While we're not ready to declare the dawn of a new era of progress on automotive issues in Washington, it is refreshing to see important federal policies on driver safety and zero-emission vehicles move forward after years of stagnation.
Among the more interesting provisions of the Senate's recently passed bipartisan infrastructure legislation are new mandates that will require automakers to install "lockouts" on all new vehicles intended to keep intoxicated drivers from operating them, as well as mandatory emergency collision prevention. Given the carnage that drunken and distracted drivers cause each year on America's roads, these mandates are just and overdue.
According to a Reuters report this month, the Insurance Institute for Highway Safety said such technology could save 9,000 lives a year — nearly a quarter of the 38,680 who died in motor vehicle traffic crashes last year.
While we're wary of adding to record-high vehicle prices, it's important to remember that alcohol-related crashes cost the U.S. more than $44 billion annually, according to the Centers for Disease Control and Prevention.
We would be remiss if we did not note that, with this provision, lawmakers are relying on technology to stop illicit behavior that neither law nor reason has yet contained.
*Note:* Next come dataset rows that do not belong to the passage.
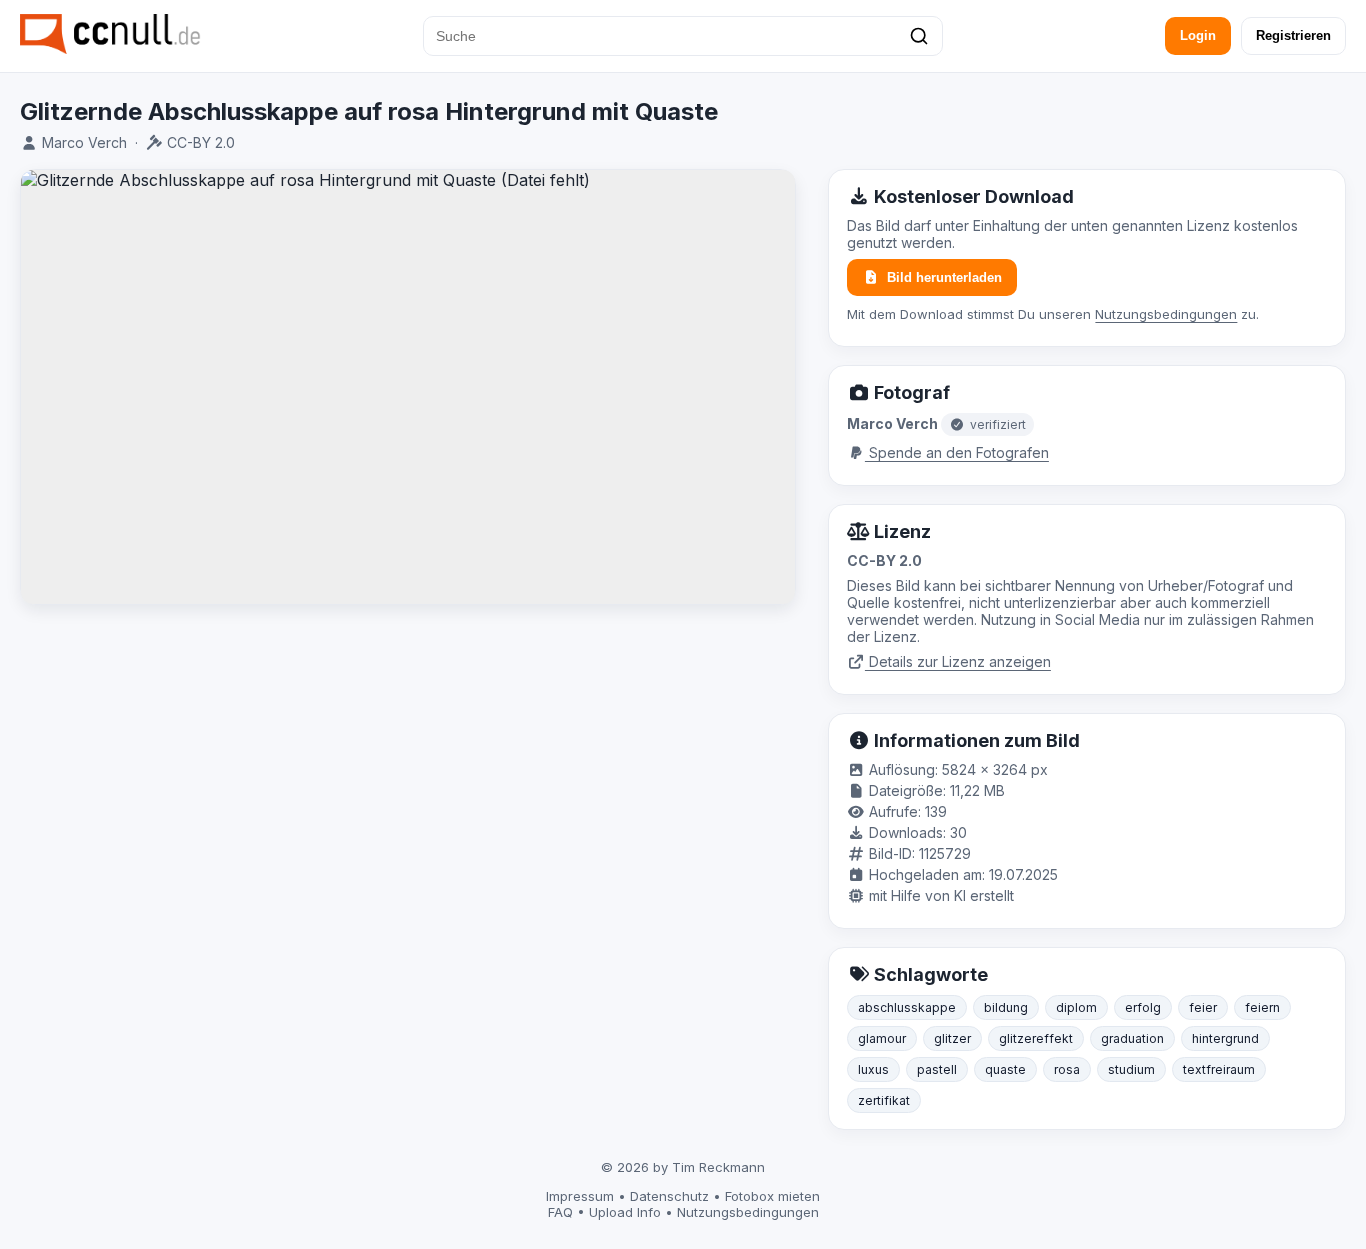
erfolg (1143, 1007)
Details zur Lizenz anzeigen (958, 661)
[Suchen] (919, 36)
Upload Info (625, 1212)
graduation (1132, 1038)
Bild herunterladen (944, 277)
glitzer (952, 1038)
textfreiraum (1219, 1069)
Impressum (580, 1196)
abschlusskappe (907, 1007)
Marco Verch (84, 142)
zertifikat (884, 1100)
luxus (873, 1069)
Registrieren (1293, 35)
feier (1203, 1007)
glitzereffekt (1036, 1038)
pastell (937, 1069)
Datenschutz (669, 1196)
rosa (1067, 1069)
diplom (1076, 1007)
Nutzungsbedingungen (1166, 314)
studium (1131, 1069)
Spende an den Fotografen (957, 452)
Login (1198, 35)
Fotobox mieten (772, 1196)
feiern (1262, 1007)
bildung (1006, 1007)
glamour (882, 1038)
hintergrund (1225, 1038)
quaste (1005, 1069)
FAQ (560, 1212)
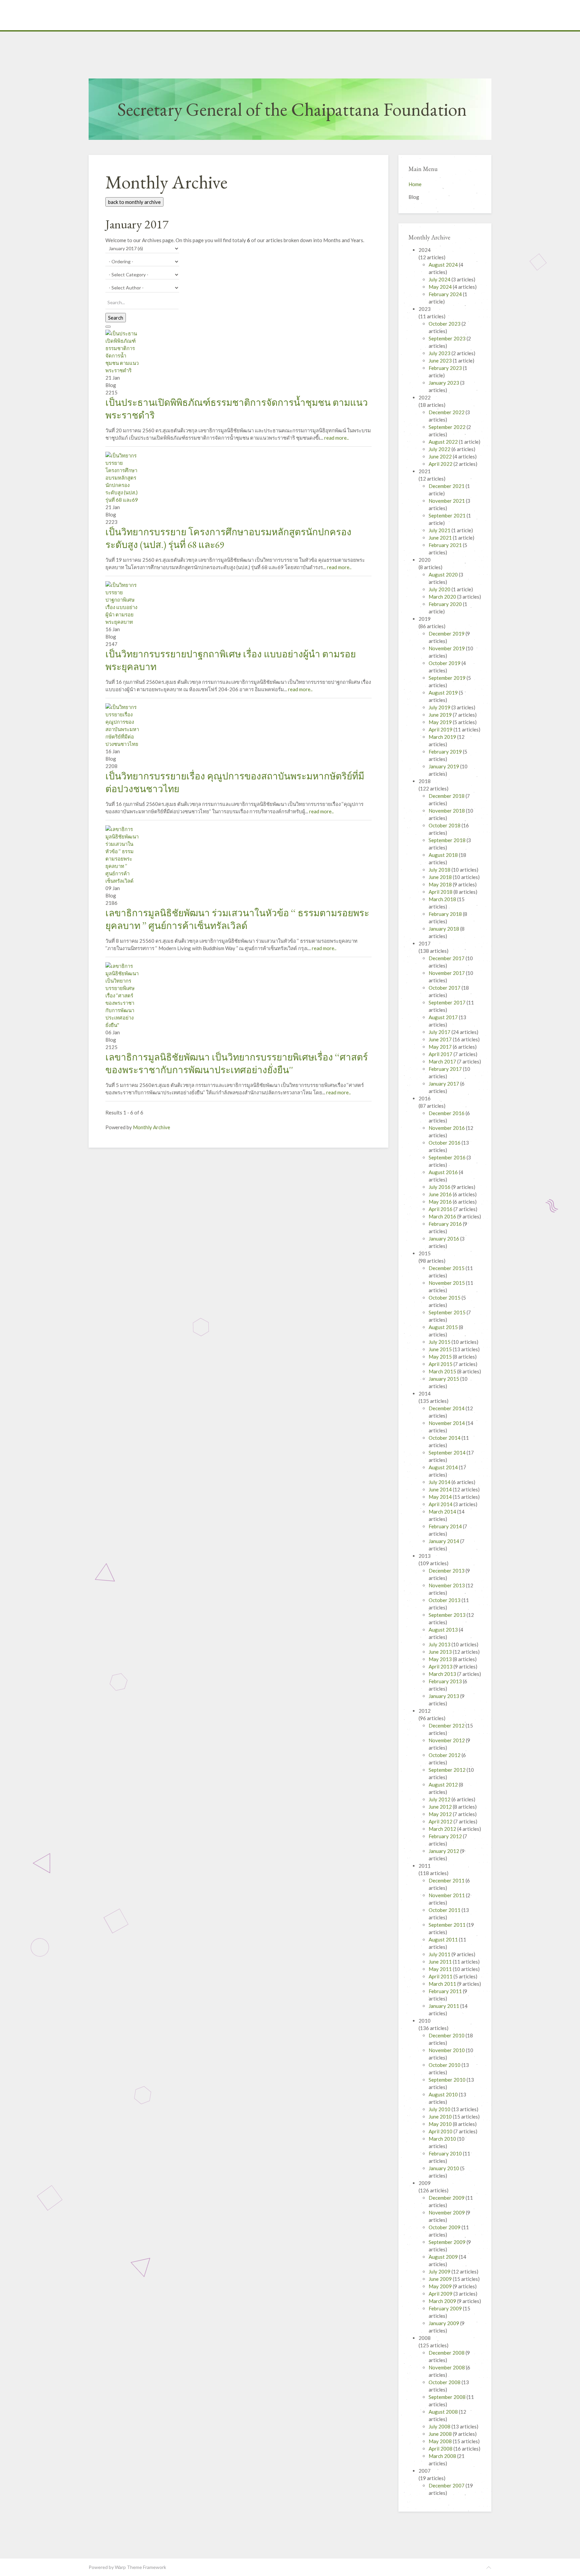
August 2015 (444, 1327)
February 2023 (446, 368)
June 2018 (441, 877)
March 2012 (443, 1829)
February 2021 (446, 545)
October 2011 (445, 1910)
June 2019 (441, 715)
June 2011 (441, 1962)
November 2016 (447, 1128)
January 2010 (444, 2168)
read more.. (336, 438)
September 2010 (448, 2080)
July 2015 (440, 1342)
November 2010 (447, 2050)
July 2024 (440, 279)
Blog (413, 197)
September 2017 (448, 1002)
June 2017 (441, 1039)
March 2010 (443, 2139)
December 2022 (447, 412)
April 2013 (441, 1666)
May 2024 (441, 287)
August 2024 (444, 265)
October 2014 (445, 1438)
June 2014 (441, 1489)
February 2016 (446, 1224)
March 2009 (443, 2301)
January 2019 (444, 766)
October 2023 (445, 324)
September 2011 (448, 1925)
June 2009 (441, 2279)
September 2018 (448, 840)
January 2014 (444, 1541)
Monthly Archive (151, 1127)
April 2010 (441, 2131)
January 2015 (444, 1379)
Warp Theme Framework (140, 2567)
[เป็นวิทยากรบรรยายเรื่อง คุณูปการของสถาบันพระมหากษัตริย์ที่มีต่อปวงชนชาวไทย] (122, 725)
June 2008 (441, 2434)
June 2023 (441, 361)
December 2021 (447, 486)
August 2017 (444, 1017)
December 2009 (447, 2198)
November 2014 (447, 1423)
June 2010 (441, 2117)
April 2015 (441, 1364)
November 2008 (447, 2367)
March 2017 (443, 1061)
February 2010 (446, 2153)
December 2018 (447, 796)
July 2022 (440, 449)
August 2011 (444, 1939)
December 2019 (447, 634)
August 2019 (444, 693)
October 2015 (445, 1298)
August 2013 (444, 1630)
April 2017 (441, 1054)
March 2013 (443, 1674)
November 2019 (447, 648)
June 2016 (441, 1194)
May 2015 (441, 1357)
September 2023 (448, 338)
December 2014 (447, 1408)
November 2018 (447, 811)
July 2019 (440, 707)
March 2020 (443, 597)
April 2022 (441, 464)
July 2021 (440, 530)
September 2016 (448, 1157)
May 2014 (441, 1497)
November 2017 (447, 973)
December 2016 (447, 1113)
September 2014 (448, 1452)
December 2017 (447, 958)
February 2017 (446, 1069)
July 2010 (440, 2109)
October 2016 (445, 1143)
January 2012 (444, 1851)
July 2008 (440, 2426)
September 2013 (448, 1615)
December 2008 (447, 2353)
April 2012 (441, 1821)
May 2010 (441, 2124)
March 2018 (443, 899)
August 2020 (444, 574)
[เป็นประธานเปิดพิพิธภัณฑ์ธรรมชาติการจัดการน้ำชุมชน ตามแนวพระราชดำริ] (122, 351)
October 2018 (445, 825)
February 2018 (446, 914)
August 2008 (444, 2412)
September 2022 (448, 427)
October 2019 (445, 663)
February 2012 (446, 1836)
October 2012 (445, 1755)
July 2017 (440, 1032)
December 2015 (447, 1268)
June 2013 (441, 1652)
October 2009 (445, 2227)
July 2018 (440, 870)
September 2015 (448, 1312)
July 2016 (440, 1187)
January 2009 (444, 2323)
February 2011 (446, 1991)
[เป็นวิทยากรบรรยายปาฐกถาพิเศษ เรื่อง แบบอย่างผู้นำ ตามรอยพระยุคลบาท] (122, 603)
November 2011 (447, 1895)
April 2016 (441, 1209)
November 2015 (447, 1283)
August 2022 (444, 442)
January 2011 (444, 2006)
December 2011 (447, 1880)
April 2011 (441, 1976)
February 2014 (446, 1526)
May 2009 (441, 2286)
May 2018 (441, 884)
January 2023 (444, 383)
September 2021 (448, 515)
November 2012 (447, 1740)
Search (115, 318)
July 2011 (440, 1954)
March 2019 (443, 737)
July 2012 (440, 1799)
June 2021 (441, 538)
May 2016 (441, 1202)
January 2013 (444, 1696)
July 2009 (440, 2271)
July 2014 (440, 1482)
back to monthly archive (134, 202)
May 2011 (441, 1969)
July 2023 (440, 353)
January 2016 (444, 1239)
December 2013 (447, 1571)
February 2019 (446, 752)
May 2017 (441, 1047)
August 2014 (444, 1467)
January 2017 (444, 1084)
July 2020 (440, 589)
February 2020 (446, 604)
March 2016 (443, 1216)
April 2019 (441, 729)
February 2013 (446, 1681)
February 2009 (446, 2308)
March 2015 (443, 1371)
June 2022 (441, 456)
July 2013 (440, 1644)
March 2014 (443, 1512)
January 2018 (444, 929)
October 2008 (445, 2382)
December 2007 (447, 2485)
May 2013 (441, 1659)
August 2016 (444, 1172)
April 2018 (441, 892)
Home (415, 184)
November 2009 (447, 2212)
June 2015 (441, 1349)
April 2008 (441, 2449)
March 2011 (443, 1984)
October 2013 (445, 1600)
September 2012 (448, 1770)
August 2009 (444, 2257)
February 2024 (446, 294)
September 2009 (448, 2242)
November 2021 (447, 501)
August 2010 (444, 2094)
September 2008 (448, 2397)
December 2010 (447, 2035)
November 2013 (447, 1585)
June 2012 (441, 1807)
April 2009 (441, 2294)
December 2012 (447, 1725)
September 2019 (448, 678)
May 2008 (441, 2441)
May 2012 (441, 1814)
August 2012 (444, 1785)
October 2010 (445, 2065)
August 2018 (444, 855)
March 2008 (443, 2456)
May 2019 (441, 722)
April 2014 (441, 1504)
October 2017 (445, 988)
All we can say is that we hope it works.
As for global warming, the Biden administration's goal of 50 percent of U.S. new-car sales consisting of electric vehicles, plug-in hybrids and fuel cell vehicles by the end of the decade lacks the hard targets we've seen California, Europe and China use to cut pollutants. Environmentalists and EV advocates bemoaned the missed opportunity.
More important than Biden's symbolic gesture, however, were his orders to the EPA and NHTSA to undo the previous administration's rollback of fuel efficiency standards — and to establish aggressive targets for 2026 to 2028. If automakers are to meet the revised goals, they will need many more ZEVs — which they are working on anyway — to get there.
Safer roads, cleaner air and a more livable planet are all popular ideas, but in the real world of partisan politics, finding common ground or a clear path forward is all too rare. We're glad to see it where we can.